#### [Brief]
Copy every line below that has the word "computer" in it.

BEGIN Data for review

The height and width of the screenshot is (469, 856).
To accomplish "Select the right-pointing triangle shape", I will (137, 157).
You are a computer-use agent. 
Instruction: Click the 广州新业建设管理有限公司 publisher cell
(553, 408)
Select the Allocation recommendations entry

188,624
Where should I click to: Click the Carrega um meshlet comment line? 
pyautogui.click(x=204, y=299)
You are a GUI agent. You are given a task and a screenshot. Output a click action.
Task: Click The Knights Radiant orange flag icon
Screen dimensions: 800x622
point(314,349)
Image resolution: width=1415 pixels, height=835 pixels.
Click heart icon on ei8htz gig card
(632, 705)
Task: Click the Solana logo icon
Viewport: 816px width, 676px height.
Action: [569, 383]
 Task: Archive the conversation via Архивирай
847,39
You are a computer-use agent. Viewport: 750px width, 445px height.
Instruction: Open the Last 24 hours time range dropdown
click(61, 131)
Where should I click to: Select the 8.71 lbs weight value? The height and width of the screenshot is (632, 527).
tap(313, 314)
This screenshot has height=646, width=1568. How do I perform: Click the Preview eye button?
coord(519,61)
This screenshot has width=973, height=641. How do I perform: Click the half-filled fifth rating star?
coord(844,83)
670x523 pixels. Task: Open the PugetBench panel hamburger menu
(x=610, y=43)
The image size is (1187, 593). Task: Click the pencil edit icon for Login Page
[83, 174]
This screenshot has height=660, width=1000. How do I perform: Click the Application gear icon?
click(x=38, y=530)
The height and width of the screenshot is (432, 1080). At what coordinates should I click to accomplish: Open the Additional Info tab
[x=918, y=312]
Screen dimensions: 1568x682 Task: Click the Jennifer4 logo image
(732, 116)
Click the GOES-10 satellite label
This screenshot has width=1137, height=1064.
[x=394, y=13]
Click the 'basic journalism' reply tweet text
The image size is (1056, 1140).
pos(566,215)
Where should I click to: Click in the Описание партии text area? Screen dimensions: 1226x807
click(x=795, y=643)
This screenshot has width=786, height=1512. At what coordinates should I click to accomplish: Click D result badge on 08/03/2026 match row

END Data for review

#### [Exercise solution]
You are a computer-use agent. 
You are a computer-use agent. Viewport: 750px width, 445px height.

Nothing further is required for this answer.